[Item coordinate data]

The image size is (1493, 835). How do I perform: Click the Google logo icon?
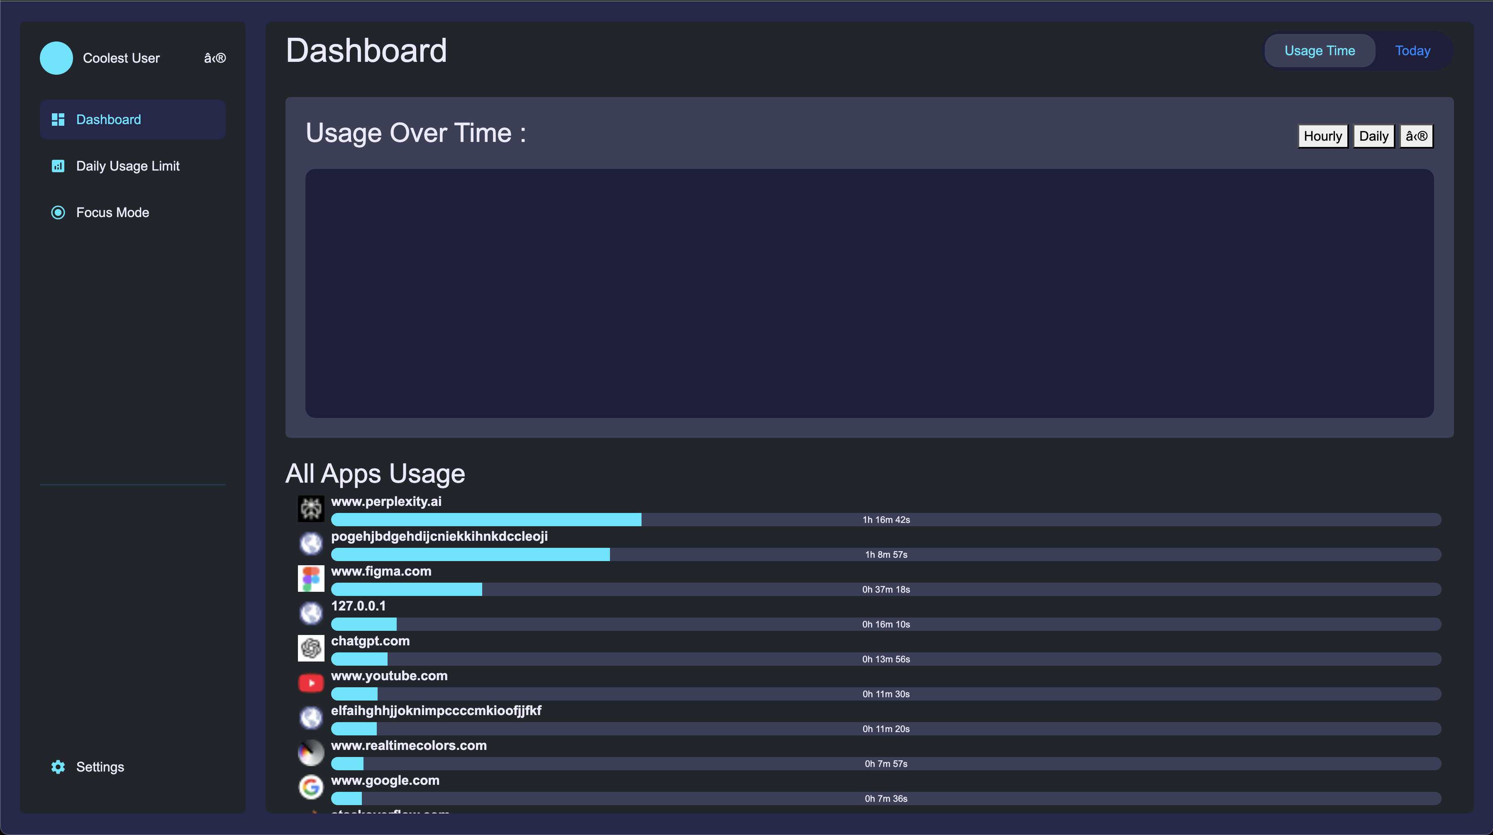311,787
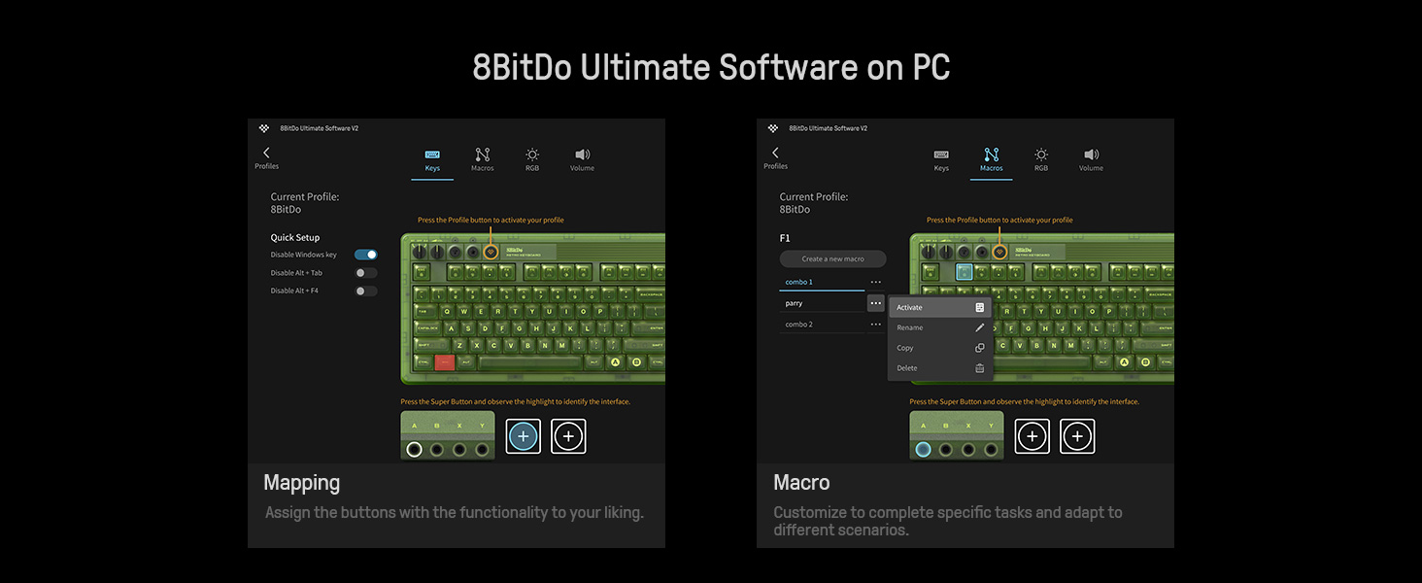Turn off the Disable Windows key toggle
This screenshot has width=1422, height=583.
[x=366, y=255]
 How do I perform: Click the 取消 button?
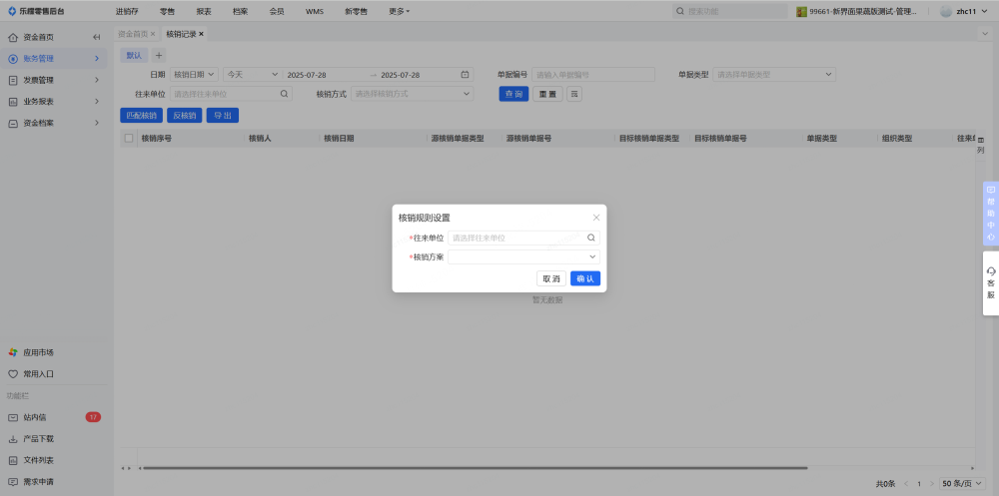pos(551,278)
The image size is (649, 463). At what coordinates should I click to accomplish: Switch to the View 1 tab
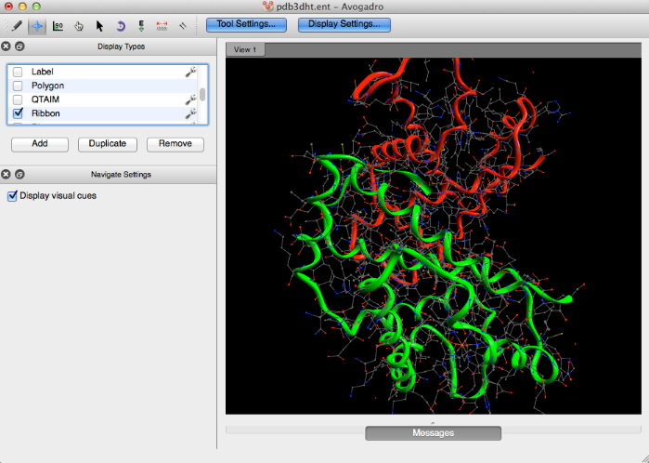point(246,49)
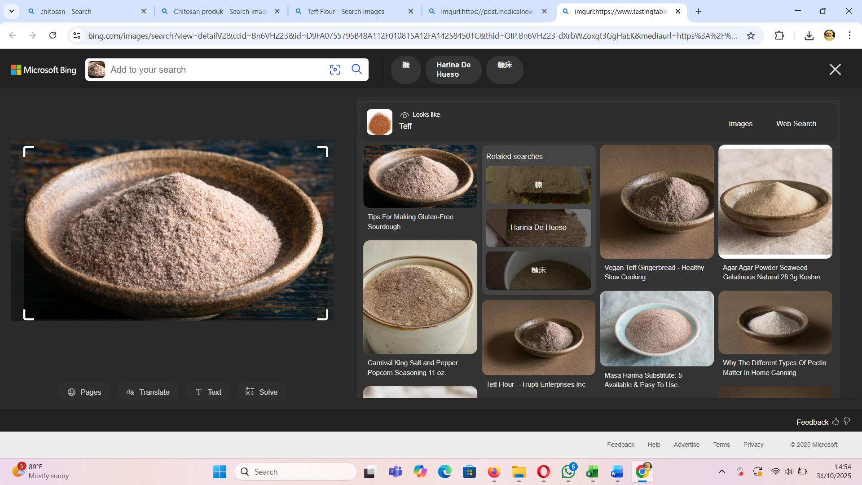The image size is (862, 485).
Task: Select the Harina De Hueso suggestion chip
Action: click(x=453, y=70)
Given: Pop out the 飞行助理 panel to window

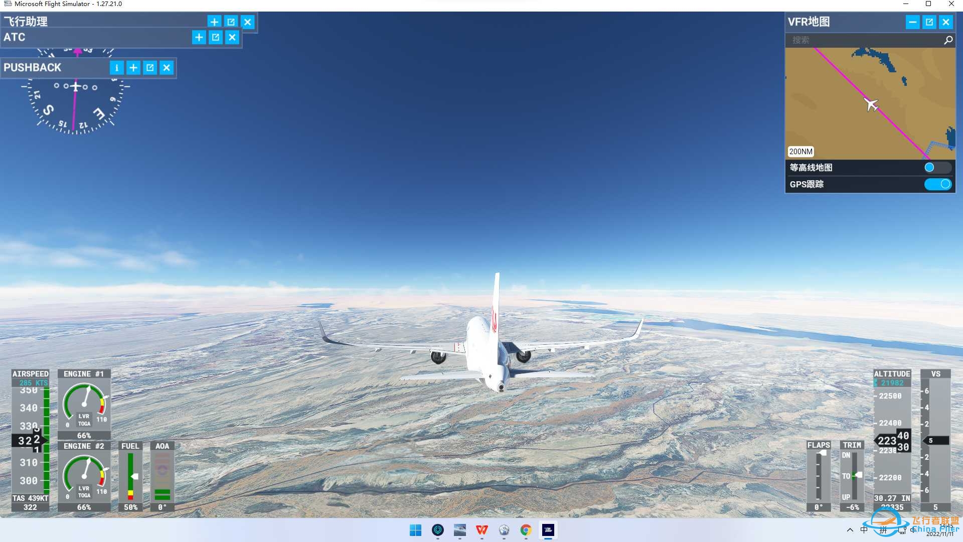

- REQUIREMENTS
Retype all of the lines above word for word, leaving out the pictures.

- RESPONSE FOR THIS EXERCISE
The image size is (1493, 835). How do I perform: Click the Google logo icon?
311,787
Turn off the Disable Windows key toggle
This screenshot has width=1422, height=583.
[x=366, y=255]
 How do I perform: Click the 取消 button?
pos(551,278)
The image size is (649, 463). At what coordinates should I click to accomplish: Switch to the View 1 tab
point(246,49)
The image size is (862, 485).
Task: Select the Harina De Hueso suggestion chip
Action: click(x=453, y=70)
Given: Pop out the 飞行助理 panel to window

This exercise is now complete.